- _PROBLEM TO SOLVE_: Quote word for word the stretch of the records below from the line containing "coordinates (1200, 392)." through the line containing "The width and height of the screenshot is (1380, 616).".

- _DATA FOR THIS EXERCISE_:
== Segment start ==
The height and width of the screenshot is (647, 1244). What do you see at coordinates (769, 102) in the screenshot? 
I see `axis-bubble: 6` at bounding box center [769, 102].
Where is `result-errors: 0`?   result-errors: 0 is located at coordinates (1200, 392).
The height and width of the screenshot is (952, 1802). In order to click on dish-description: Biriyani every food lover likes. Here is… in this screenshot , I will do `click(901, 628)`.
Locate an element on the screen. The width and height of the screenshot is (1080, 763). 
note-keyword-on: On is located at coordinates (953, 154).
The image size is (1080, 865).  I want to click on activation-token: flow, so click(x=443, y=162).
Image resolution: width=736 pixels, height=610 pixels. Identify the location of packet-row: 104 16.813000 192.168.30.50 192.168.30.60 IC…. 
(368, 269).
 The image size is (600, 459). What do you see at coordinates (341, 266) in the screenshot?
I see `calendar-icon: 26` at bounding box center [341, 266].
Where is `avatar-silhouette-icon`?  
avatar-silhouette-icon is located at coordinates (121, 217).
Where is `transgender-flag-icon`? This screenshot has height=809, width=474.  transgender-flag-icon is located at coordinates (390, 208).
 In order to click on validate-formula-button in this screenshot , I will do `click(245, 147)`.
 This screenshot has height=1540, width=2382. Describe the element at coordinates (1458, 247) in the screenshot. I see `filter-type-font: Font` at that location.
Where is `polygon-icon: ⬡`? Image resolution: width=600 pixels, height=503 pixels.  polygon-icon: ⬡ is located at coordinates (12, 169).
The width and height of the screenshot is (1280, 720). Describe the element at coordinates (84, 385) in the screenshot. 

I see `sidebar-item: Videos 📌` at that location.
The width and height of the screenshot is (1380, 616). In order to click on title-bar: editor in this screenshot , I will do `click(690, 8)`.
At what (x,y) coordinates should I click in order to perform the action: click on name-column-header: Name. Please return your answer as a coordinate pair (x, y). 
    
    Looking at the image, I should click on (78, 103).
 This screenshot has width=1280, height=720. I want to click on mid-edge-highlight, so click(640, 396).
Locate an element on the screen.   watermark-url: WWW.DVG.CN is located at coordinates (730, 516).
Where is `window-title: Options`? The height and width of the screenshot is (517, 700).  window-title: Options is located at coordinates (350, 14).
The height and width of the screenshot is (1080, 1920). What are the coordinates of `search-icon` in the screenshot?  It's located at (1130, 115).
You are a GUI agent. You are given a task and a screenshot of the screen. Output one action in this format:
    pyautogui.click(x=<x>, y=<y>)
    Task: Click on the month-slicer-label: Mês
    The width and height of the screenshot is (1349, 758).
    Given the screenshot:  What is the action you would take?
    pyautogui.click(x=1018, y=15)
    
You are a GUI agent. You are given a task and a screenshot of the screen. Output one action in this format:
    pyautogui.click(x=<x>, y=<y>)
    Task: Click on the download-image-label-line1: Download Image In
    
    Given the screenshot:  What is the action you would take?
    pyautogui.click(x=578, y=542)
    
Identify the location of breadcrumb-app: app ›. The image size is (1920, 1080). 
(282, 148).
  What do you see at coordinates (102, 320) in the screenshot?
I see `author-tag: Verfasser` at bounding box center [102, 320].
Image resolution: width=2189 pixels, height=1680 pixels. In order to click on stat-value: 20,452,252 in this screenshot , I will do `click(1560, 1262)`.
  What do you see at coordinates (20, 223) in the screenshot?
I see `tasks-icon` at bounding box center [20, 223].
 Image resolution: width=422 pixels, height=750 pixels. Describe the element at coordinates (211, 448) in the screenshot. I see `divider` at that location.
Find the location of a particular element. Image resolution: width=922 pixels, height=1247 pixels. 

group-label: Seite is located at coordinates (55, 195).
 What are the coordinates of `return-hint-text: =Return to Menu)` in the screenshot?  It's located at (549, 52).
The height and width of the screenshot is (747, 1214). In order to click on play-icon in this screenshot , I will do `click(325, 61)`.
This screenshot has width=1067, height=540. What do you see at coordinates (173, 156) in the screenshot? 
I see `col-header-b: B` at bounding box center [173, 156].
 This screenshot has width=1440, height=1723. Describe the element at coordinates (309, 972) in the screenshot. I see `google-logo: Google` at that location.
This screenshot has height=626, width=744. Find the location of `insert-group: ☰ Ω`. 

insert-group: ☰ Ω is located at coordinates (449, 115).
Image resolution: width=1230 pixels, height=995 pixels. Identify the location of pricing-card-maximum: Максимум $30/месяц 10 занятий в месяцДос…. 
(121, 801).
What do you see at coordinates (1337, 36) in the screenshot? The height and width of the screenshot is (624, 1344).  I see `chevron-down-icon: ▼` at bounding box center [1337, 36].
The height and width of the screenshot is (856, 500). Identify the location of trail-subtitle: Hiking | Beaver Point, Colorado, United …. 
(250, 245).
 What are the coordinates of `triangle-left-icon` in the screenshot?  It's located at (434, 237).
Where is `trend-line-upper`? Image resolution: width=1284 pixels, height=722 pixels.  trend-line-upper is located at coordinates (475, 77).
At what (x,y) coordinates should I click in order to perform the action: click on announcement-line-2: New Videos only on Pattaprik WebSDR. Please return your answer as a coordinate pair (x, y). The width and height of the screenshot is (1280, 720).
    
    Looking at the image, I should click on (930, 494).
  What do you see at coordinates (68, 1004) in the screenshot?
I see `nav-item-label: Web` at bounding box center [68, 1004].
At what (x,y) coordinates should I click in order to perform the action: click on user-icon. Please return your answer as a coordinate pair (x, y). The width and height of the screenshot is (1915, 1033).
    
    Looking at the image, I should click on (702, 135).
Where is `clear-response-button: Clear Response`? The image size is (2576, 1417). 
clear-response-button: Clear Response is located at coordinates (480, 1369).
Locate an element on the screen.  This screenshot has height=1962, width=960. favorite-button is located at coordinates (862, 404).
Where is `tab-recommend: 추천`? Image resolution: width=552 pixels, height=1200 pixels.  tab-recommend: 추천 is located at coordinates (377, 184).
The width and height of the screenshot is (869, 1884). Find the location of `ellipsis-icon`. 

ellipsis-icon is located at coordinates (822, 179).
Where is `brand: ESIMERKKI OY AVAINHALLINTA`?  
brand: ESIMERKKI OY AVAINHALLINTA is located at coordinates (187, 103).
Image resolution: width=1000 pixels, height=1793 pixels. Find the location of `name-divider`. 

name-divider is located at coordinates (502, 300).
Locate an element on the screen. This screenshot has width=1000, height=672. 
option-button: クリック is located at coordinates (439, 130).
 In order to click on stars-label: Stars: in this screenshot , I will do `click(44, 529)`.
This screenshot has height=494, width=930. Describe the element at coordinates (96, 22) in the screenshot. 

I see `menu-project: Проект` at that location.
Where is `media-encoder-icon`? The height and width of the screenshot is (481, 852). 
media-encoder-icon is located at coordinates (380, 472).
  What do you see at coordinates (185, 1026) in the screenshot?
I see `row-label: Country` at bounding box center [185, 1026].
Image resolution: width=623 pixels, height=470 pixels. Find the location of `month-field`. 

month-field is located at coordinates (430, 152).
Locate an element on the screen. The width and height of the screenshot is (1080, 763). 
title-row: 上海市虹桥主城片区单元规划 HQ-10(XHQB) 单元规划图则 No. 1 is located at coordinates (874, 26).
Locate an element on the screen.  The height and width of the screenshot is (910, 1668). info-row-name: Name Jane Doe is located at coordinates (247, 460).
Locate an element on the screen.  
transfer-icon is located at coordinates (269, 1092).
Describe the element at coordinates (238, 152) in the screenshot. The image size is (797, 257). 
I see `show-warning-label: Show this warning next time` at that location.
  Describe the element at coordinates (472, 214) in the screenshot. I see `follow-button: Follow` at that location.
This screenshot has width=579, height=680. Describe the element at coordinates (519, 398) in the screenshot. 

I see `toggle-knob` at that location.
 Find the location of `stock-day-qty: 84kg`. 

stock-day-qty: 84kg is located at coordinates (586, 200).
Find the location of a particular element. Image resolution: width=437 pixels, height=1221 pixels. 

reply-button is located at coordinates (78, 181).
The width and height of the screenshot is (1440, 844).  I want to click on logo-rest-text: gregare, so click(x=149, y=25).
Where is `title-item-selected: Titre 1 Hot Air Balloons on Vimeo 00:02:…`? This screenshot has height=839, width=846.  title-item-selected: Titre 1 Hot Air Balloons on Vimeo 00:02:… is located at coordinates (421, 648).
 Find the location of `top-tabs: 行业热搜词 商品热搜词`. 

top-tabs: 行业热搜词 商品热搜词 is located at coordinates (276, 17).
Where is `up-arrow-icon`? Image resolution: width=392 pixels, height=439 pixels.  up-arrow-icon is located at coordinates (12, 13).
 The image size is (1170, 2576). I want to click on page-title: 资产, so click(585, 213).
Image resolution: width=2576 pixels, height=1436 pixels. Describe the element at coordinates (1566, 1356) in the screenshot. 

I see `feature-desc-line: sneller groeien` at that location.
== Segment end ==
- _SOLUTION TO THE PROBLEM_:
Where is `result-errors: 0`?   result-errors: 0 is located at coordinates (1200, 392).
The height and width of the screenshot is (952, 1802). In order to click on dish-description: Biriyani every food lover likes. Here is… in this screenshot , I will do `click(901, 628)`.
Locate an element on the screen. The width and height of the screenshot is (1080, 763). 
note-keyword-on: On is located at coordinates (953, 154).
The image size is (1080, 865).  I want to click on activation-token: flow, so click(x=443, y=162).
Image resolution: width=736 pixels, height=610 pixels. Identify the location of packet-row: 104 16.813000 192.168.30.50 192.168.30.60 IC…. 
(368, 269).
 The image size is (600, 459). What do you see at coordinates (341, 266) in the screenshot?
I see `calendar-icon: 26` at bounding box center [341, 266].
Where is `avatar-silhouette-icon`?  
avatar-silhouette-icon is located at coordinates (121, 217).
Where is `transgender-flag-icon`? This screenshot has height=809, width=474.  transgender-flag-icon is located at coordinates (390, 208).
 In order to click on validate-formula-button in this screenshot , I will do `click(245, 147)`.
 This screenshot has height=1540, width=2382. Describe the element at coordinates (1458, 247) in the screenshot. I see `filter-type-font: Font` at that location.
Where is `polygon-icon: ⬡`? Image resolution: width=600 pixels, height=503 pixels.  polygon-icon: ⬡ is located at coordinates (12, 169).
The width and height of the screenshot is (1280, 720). Describe the element at coordinates (84, 385) in the screenshot. 

I see `sidebar-item: Videos 📌` at that location.
The width and height of the screenshot is (1380, 616). In order to click on title-bar: editor in this screenshot , I will do `click(690, 8)`.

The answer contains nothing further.